Good works: One of the temple's noteworthy projects reaches out to members who have special needs, encompassing disabilities from Down syndrome to stroke to mood disorders. Members who provide specialized assistance include doctors and therapists.
God is . . . Everywhere. "Within yourself, there's a god," Todi said. When Hindus say "namaste" and fold their hands, he said, "We are going to that part within."
Big moral issues we grapple with: Keeping American-born children engaged with their culture and religion is one challenge.
Events like the Ganesh Festival help them connect with their roots, said Kinnari Desai, a mother of two from Allentown whose family travels from the Lehigh Valley to attend Bharatiya Temple. "They perform the rituals perfectly - to a 'T,' " she said.

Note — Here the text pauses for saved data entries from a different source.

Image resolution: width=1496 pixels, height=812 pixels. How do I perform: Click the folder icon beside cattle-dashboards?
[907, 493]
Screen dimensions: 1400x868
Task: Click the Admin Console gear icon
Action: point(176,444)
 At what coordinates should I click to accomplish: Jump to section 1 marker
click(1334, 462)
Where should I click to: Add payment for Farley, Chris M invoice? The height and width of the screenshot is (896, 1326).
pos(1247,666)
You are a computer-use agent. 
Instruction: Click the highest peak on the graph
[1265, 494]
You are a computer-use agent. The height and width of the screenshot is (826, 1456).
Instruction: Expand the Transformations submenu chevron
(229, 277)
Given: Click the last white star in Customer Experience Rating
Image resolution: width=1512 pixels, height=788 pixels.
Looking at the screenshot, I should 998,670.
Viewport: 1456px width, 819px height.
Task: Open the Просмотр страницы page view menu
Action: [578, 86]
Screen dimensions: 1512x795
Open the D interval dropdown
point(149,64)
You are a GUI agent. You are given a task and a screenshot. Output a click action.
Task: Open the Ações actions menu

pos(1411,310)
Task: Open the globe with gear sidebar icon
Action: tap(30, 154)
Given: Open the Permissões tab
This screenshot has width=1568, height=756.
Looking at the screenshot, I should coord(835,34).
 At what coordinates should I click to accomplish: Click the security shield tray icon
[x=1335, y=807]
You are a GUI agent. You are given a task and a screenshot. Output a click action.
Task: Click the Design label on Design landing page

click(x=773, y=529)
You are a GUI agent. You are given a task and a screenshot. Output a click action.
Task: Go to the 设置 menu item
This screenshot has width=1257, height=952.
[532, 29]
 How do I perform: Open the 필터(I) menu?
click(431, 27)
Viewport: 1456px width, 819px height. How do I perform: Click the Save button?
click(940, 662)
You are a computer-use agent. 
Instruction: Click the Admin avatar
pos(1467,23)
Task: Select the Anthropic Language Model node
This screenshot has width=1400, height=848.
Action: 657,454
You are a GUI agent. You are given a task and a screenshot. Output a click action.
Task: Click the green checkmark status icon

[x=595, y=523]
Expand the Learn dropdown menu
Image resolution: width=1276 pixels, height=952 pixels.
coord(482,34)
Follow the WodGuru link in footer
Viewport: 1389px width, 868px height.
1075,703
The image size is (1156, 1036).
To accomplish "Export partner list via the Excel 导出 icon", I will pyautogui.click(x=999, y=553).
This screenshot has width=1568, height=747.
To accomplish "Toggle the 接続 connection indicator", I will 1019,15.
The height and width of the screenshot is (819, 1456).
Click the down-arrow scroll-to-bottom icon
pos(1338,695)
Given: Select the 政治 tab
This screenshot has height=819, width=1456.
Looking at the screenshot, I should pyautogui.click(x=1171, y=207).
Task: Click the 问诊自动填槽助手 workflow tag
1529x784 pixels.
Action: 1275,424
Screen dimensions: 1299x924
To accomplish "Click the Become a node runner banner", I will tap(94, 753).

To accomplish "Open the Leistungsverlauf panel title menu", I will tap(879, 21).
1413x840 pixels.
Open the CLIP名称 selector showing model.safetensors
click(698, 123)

Land of milk and honey and ghee: In a gala ritual called a Grand Maha Abhishek, a priest at the weekend festival bathed the temple's Ganesha statue in cascades of water, milk, honey, ghee (clarified butter) and a succession of other washes.
For the special occasion, the priests also hung garlands of colorful vegetables and flowers from the elephant god's neck.
Bollywood on County Line Road: Like large congregations from other faiths, Bharatiya offers a wide slate of classes, including Sunday school, cultural programs and even exercise classes.
A weekly Bollywood-style cardio and strength-training class starts next Saturday. Cookbook author Niti Sanghrajka co-hosts a vegetarian Thanksgiving cooking demo Nov. 13.